What is needed: Return every line of the items below that contains the string "height", treating uppercase and lowercase letters as distinct.

Entries supplied:
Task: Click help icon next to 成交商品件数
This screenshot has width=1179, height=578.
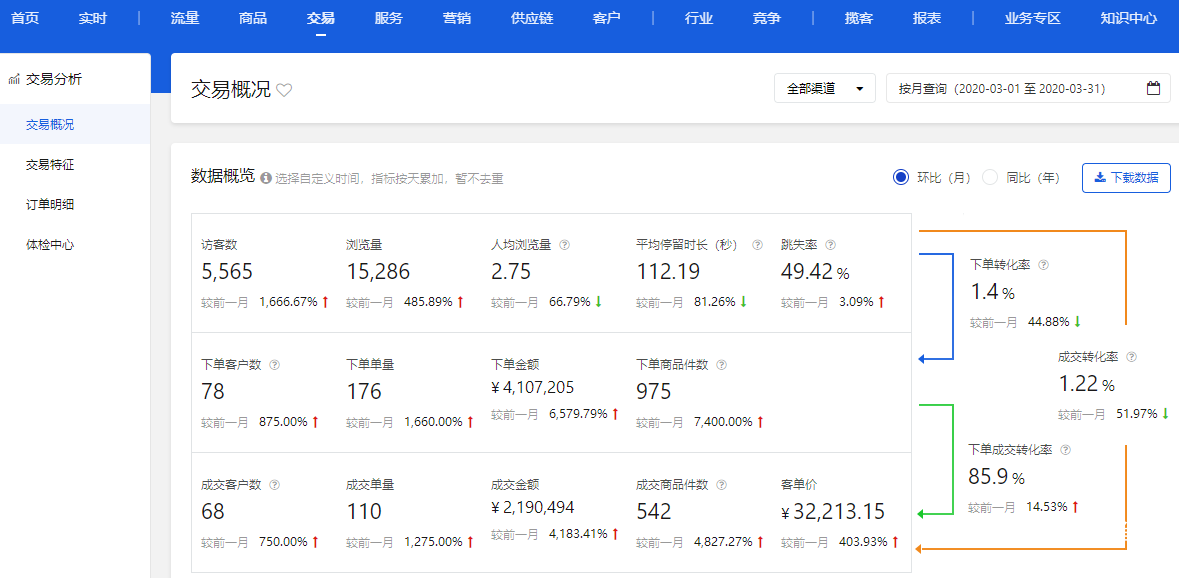Action: coord(721,485)
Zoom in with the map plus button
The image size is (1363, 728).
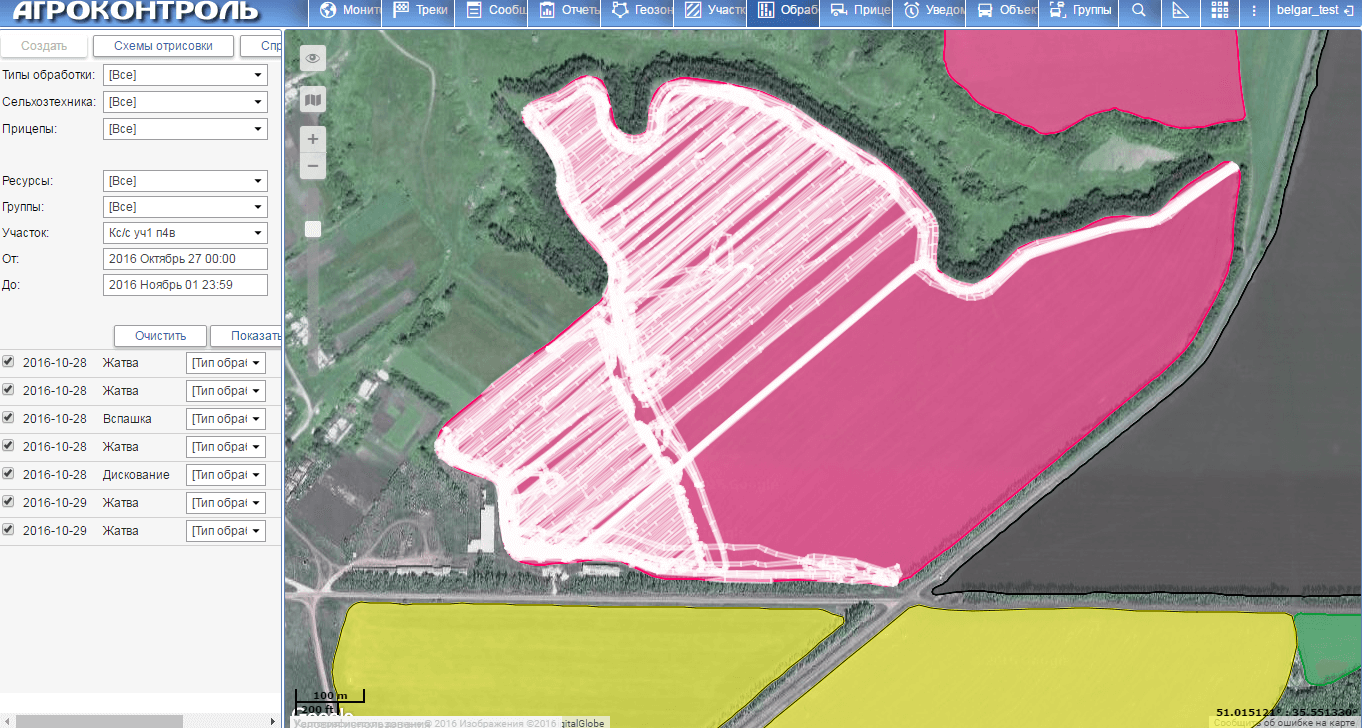313,139
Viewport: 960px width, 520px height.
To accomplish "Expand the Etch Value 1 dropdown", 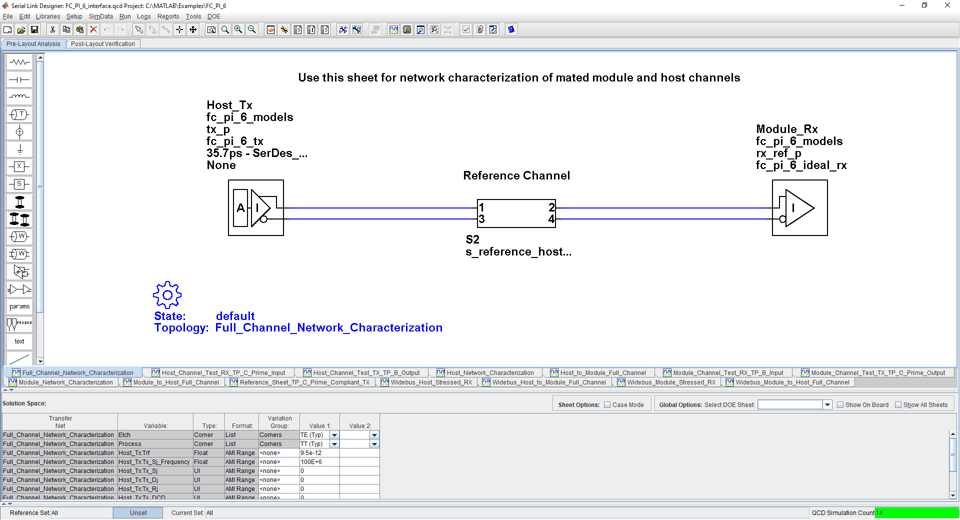I will 334,436.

Solution:
This screenshot has width=1179, height=578.
Viewport: 960px width, 520px height.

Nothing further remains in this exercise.